Pretty good stuff there Mosaix. 8k PDP was the smallest m/c I ever played with not counting the the SDK85 which I think had a 2K prom space though I may be wrong on that. Age, it'll get you eventually (unless the end gets you first)


----------



## Grimward (Oct 17, 2008)

Alas, I'll be playing pong (first home PC was a DX2 50 mhz).  Didn't get into the game stuff as much, so suffered there on this quiz.  Knew the PDP answer, though!


----------



## Pyan (Oct 17, 2008)

7/10 - fell down on the consoles and the Mac.

Is a computer still being sold in 2006 _really_ regarded as an "old computer" now?


----------



## dustinzgirl (Oct 17, 2008)

A bit OT but we moved to my grandma's for a bit to help out and in the basement guess what I found? An entire collection for a Commodore original dual floppy disk version as in, so old it doesn't have internal hard drives an original brother's electric cartridge typewriter, commodore cbm 80-50. Its fricking insane! I'm thinking of the next time my kids go "OMG  MOM THIS IS SO SLOW" I'm hooking up the old Comm and taking their computers away. 

5 1/4 in floppies! Its like being a kid at Christmas all over again! AND to top it off, WE HAVE ALL THE MANUALS!!!

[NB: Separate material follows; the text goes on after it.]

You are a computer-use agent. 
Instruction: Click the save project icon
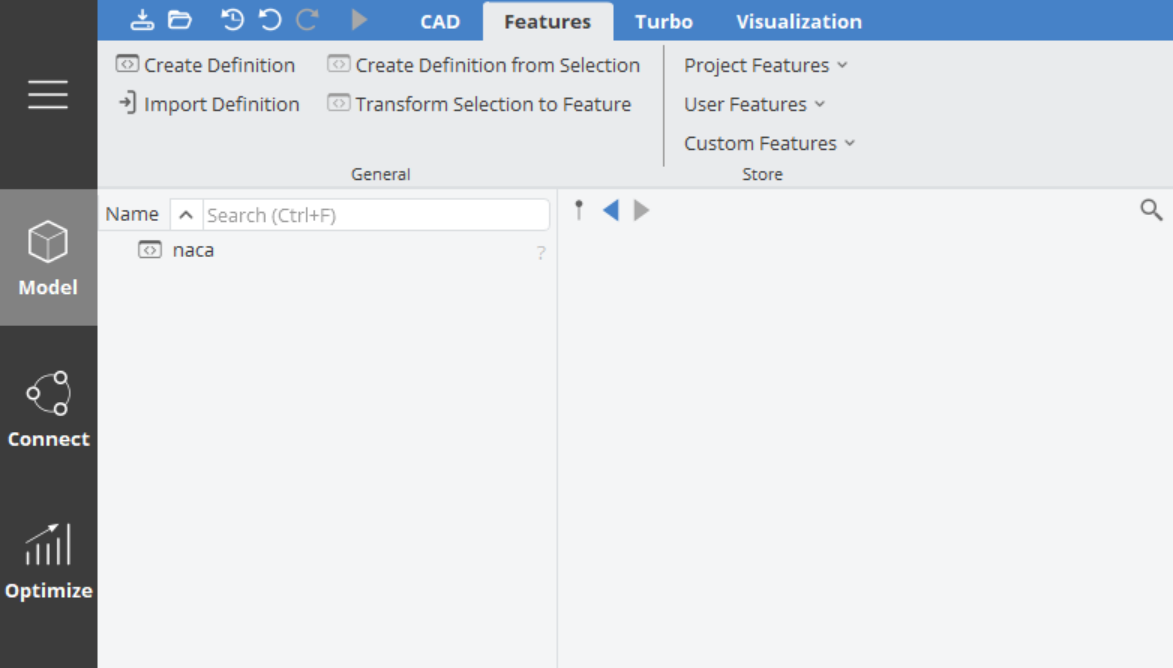[x=144, y=20]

Oh, and to make you old dudes drool just a little bit more... I have the original quebert cartridges. As in the snap in kind. Yeah. I'm a stud.


----------



## ktabic (Oct 17, 2008)

7/10, it was the real old ones that got me.


----------



## Highlander II (Oct 17, 2008)

Yeah - I think I got 3.

Our first computer was a TI cartridge thing.  The first 'real' computer I remember us having was an Apple //e!  5 1/4 in floppies and a dot matrix printer w/ the spooling paper that you had to tear the edges off of!


----------



## Talysia (Oct 17, 2008)

6 out of 10, and a few of them were guesses.  I did better on the old consoles than the computers, though.


----------



## Tillane (Oct 17, 2008)

9/10 - missed out on the Mac.  And I *really* need to get out more.


----------



## Wiglaf (Dec 24, 2008)

Highlander II said:


> Yeah - I think I got 3.
> 
> Our first computer was a TI cartridge thing. The first 'real' computer I remember us having was an Apple //e! 5 1/4 in floppies and a dot matrix printer w/ the spooling paper that you had to tear the edges off of!


 
I take it that you didn't have TI's expansion box upgrade.  The IIe was comparable to the 99/8 with the difference that Apple actually produced them.


----------



## Erunanion (Dec 24, 2008)

6/10, but to be honest it was luck on the older models, until we got up to the Sega Saturn - my auntie had one when I was really small, and its successor, the Mega Drive, was the first thing I ever saved up for.


----------



## Highlander II (Dec 25, 2008)

Wiglaf said:


> I take it that you didn't have TI's expansion box upgrade.  The IIe was comparable to the 99/8 with the difference that Apple actually produced them.



No, I don't think so - on the TI.  I remember we had a cassette recorder that you had to use for 'saving' things, b/c there were no disks for it. *g*

The IIe was a great little machine - my dad held onto the thing for forever (it actually may be up in the attic) - and it probably could've been improved to be better than what IBM was putting together (what we now class as PC's), but Apple thought they could be a big honkin' monopoly-computer-giant via isolationist practices.  So, they failed b/c they couldn't learn how to share. 

I remember the days of discussing 'IBM-compatible' machines vs. Apple.  I think our first desktop IBM-compatible machine was a Pakard Bell.  Wow.  That was a long time ago in the days of Windows 3.1.


----------



## chang1326 (Jan 27, 2009)

i gt 5/10...quite interesting quiz involving a lot of classical facts which increases my G.K. part as well....


----------